▶ _Information given_
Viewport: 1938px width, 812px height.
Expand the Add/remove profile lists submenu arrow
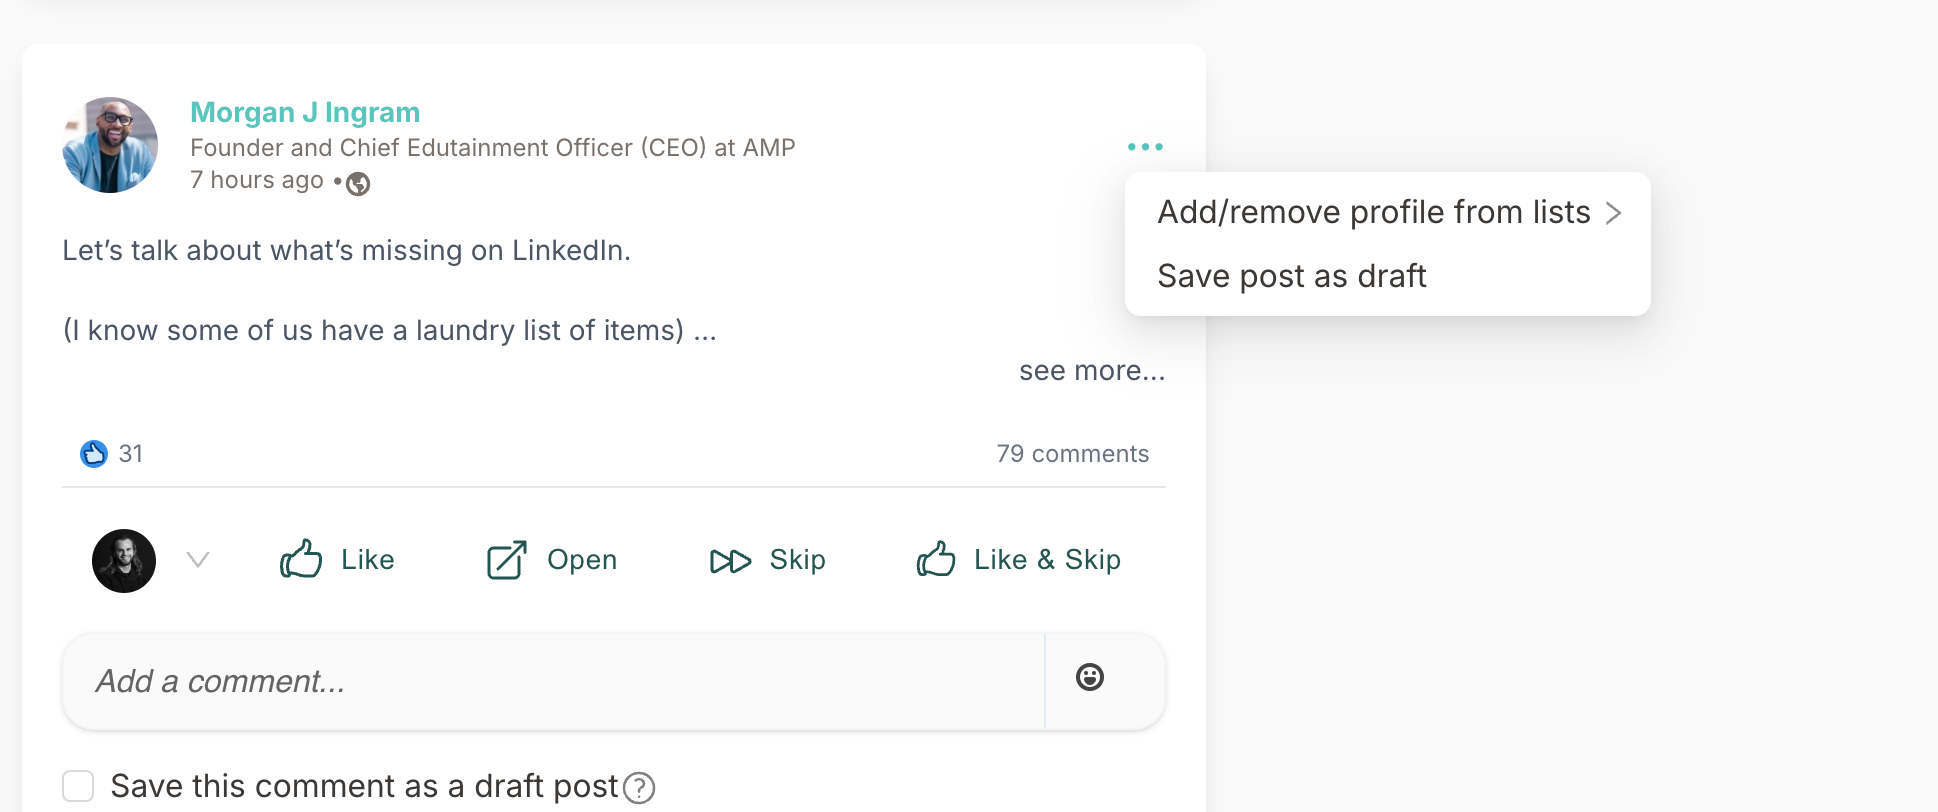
* * *
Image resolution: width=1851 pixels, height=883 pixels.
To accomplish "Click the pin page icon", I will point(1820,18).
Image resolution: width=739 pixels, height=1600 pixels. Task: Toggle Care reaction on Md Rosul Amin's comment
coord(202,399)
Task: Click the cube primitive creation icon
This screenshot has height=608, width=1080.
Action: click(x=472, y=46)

▶ _Instructions to follow_
Pull out all lines containing the word "icon" from the entries above.

▶ _Result below_
To accomplish "Click the pin page icon", I will point(1820,18).
Task: Click the cube primitive creation icon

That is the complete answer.